Sen. Helms Targets China Export Waivers
WASHINGTON (AllPolitics, June 11) -- The Clinton Administration took another beating Thursday over its policy of exporting missile technology to China. Senate Foreign Relations Committee Chairman Jesse Helms accused the administration of "fudging" the facts on China's missile proliferation to avoid issuing sanctions against it.
Helms, a North Carolina Republican, accused political appointees on the National Security Council [NSC] of changing the language of a 1995 arms control report to muddle the widely-held belief that China had transferred missiles and missile technology to Pakistan. China had already been sanctioned for transfers relating to the M-11 missile.
Helms said during a hearing the administration was trying to duck the issue of more sanctions because China was believed to have transferred a complete M-11 missile.

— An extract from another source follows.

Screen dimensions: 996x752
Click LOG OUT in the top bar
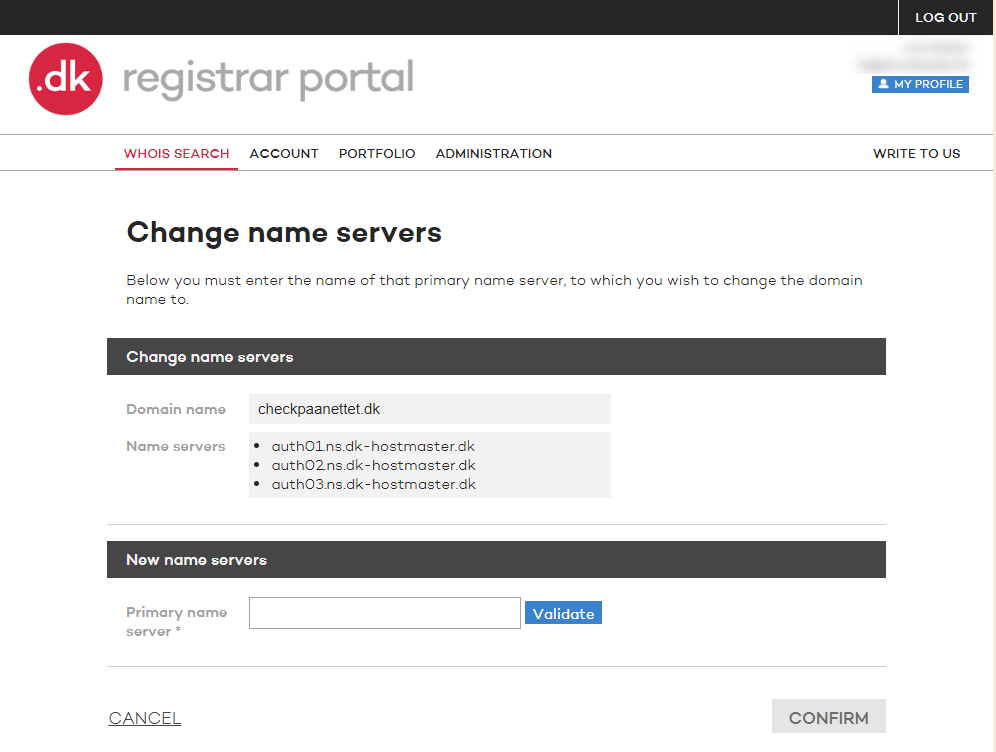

"The NSC knew full well that it could not let the original text of the ... report go to Congress unchanged," Helms said. "Sanctioning China for such a violation would mean, among other things, the immediate termination of important licenses held by Hughes and Loral [which allowed for the launching of commercial U.S. satellites from China]."
Some Republicans believe the waivers were granted and sanctions avoided in this area because Loral Aerospace's Chairman, Bernard Schwartz, was the Democrats' biggest individual donor in 1995-96.
Gary Milhollin, director of the Wisconsin Project and a well-known nuclear weapons proliferation expert, suggested the administration has had a policy lapse.
"Our sanctions laws, as written by Congress, are based on a simple idea," Milhollin said. "A foreign company can not import American missile technology with one hand, and proliferate missile technology to dangerous countries with the other. I think that simple idea has now been abandoned by the practice of the current administration."
Milhollin also criticized the administration's decision to transfer control over satellite exports from the State Department to the Commerce Department, calling it "an action that effectively pulls the teeth from any future U.S. sanctions against Chinese companies guilty of missile proliferation."
But President Bill Clinton said in a speech Thursday the policy of licensing the launching of U.S. satellites by China "clearly has served our national interest," adding that he was following a policy first established by President Ronald Reagan.